- Exercise instructions
Each line with the string "computer" is to be copied from the records below.

[Saved data entries]
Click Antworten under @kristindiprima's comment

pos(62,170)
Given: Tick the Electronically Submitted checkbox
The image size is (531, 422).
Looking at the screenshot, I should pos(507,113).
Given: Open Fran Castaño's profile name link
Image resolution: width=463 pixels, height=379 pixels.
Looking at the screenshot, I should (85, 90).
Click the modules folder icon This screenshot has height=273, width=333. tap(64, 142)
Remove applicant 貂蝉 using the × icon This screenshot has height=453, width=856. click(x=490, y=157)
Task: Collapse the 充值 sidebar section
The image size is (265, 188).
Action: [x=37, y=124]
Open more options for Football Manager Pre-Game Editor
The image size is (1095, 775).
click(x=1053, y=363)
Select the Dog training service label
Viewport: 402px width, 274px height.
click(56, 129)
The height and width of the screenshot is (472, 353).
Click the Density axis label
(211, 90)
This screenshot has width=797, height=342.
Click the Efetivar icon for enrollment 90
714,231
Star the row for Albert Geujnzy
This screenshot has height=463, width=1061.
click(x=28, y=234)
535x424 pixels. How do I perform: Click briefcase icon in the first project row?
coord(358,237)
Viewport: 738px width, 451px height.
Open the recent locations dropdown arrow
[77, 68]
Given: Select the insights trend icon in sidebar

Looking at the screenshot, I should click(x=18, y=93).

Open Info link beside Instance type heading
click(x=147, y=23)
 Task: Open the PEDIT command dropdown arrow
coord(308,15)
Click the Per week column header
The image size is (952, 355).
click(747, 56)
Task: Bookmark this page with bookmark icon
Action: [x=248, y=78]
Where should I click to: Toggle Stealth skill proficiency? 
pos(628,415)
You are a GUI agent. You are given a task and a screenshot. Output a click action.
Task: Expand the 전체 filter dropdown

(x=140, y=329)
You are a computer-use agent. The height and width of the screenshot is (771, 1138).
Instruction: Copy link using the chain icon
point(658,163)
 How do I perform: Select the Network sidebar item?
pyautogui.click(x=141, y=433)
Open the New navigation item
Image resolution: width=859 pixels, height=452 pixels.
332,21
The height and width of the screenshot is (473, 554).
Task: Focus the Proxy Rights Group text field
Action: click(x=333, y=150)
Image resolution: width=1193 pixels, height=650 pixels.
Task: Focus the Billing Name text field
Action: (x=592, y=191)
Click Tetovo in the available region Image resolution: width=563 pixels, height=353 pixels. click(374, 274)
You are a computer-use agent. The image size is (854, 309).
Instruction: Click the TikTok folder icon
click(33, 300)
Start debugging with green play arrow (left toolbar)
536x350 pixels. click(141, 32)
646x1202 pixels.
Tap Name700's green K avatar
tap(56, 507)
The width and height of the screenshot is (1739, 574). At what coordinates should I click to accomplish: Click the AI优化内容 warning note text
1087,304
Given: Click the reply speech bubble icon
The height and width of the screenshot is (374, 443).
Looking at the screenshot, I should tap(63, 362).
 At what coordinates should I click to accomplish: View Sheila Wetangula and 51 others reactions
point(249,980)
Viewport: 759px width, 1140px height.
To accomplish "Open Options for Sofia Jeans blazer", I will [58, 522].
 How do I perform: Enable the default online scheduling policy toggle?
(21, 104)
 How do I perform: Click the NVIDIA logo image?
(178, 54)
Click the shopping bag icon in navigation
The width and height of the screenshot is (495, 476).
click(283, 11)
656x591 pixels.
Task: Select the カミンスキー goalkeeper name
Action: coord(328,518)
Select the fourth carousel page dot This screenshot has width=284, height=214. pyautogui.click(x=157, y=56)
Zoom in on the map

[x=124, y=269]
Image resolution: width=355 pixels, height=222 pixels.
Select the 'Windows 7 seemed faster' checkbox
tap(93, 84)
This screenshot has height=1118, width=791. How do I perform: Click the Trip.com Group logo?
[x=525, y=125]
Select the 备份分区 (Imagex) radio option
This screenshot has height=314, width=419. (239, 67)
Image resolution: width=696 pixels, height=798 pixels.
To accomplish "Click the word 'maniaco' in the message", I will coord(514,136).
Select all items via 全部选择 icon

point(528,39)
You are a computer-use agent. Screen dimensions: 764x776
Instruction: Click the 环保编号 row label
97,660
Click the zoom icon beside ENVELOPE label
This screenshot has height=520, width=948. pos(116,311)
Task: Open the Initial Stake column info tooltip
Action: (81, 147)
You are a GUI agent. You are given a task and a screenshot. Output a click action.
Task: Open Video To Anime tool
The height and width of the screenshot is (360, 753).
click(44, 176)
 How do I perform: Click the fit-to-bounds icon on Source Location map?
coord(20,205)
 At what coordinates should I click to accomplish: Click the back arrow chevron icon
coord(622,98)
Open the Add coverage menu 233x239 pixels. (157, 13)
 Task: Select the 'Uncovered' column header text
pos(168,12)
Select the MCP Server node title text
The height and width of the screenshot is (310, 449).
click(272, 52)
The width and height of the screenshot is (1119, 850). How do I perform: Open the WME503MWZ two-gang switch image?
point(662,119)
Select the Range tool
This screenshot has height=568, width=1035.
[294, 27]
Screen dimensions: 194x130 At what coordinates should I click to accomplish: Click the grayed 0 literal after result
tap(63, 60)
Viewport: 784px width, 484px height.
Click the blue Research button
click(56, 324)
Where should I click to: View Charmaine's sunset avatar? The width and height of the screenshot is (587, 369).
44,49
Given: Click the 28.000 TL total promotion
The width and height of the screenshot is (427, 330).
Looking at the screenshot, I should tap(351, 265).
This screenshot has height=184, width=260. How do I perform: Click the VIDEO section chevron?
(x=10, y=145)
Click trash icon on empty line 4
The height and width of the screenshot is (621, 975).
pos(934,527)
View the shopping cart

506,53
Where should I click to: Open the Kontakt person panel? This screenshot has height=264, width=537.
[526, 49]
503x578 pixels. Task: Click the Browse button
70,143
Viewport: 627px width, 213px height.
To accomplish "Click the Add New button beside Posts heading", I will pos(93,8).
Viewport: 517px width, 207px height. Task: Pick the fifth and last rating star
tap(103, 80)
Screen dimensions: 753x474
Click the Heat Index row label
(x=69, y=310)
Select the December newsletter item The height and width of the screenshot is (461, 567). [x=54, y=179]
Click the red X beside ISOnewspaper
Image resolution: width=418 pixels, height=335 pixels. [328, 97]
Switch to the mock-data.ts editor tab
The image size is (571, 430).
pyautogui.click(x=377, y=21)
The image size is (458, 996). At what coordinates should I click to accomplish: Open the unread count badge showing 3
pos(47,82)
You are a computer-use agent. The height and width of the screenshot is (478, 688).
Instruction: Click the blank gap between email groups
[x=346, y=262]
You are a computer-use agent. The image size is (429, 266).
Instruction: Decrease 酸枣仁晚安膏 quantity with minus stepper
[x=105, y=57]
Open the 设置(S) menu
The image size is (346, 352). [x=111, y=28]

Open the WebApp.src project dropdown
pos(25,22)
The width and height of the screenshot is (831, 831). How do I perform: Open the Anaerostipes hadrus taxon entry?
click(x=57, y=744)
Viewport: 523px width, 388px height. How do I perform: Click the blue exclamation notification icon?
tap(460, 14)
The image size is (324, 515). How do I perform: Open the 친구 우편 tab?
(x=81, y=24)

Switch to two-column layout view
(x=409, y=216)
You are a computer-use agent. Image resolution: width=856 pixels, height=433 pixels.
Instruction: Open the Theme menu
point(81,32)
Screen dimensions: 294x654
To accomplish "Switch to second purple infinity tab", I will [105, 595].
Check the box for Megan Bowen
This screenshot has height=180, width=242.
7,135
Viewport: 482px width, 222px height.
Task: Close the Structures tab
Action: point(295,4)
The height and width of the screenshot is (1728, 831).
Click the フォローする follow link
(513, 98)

- Exercise solution
You are a computer-use agent. The height and width of the screenshot is (771, 1138).
You are a computer-use agent. The image size is (854, 309).
You are a computer-use agent. Screen dimensions: 764x776
You are a computer-use agent. The height and width of the screenshot is (478, 688).
You are a computer-use agent. The image size is (429, 266).
You are a computer-use agent. Image resolution: width=856 pixels, height=433 pixels.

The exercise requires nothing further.